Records
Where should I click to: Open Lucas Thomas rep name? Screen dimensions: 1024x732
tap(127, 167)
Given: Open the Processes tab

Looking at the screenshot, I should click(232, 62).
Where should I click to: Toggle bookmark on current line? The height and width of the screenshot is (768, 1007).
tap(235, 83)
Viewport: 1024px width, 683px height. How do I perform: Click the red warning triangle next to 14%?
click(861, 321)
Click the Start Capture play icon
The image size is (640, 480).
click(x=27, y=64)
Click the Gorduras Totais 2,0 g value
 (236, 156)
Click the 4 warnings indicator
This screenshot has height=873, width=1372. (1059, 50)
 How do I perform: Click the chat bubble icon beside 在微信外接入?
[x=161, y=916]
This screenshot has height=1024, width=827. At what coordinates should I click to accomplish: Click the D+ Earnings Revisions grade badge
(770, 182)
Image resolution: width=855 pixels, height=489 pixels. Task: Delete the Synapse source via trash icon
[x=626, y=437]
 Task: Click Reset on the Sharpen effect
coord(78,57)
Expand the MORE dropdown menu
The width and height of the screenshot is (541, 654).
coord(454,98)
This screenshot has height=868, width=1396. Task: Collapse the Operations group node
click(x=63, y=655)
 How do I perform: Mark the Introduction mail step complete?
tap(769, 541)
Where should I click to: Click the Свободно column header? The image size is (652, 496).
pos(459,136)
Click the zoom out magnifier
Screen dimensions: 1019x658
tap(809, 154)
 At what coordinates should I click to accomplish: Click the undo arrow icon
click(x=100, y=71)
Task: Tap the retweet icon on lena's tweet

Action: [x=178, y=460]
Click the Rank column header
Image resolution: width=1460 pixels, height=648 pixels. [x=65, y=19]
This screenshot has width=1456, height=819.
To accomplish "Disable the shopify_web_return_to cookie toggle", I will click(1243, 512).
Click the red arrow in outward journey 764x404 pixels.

**REQUIRED WORK:**
How many lines in the listing above contain the string "Task"? Reply with the number only.

**SOLUTION TO THIS EXERCISE:**
4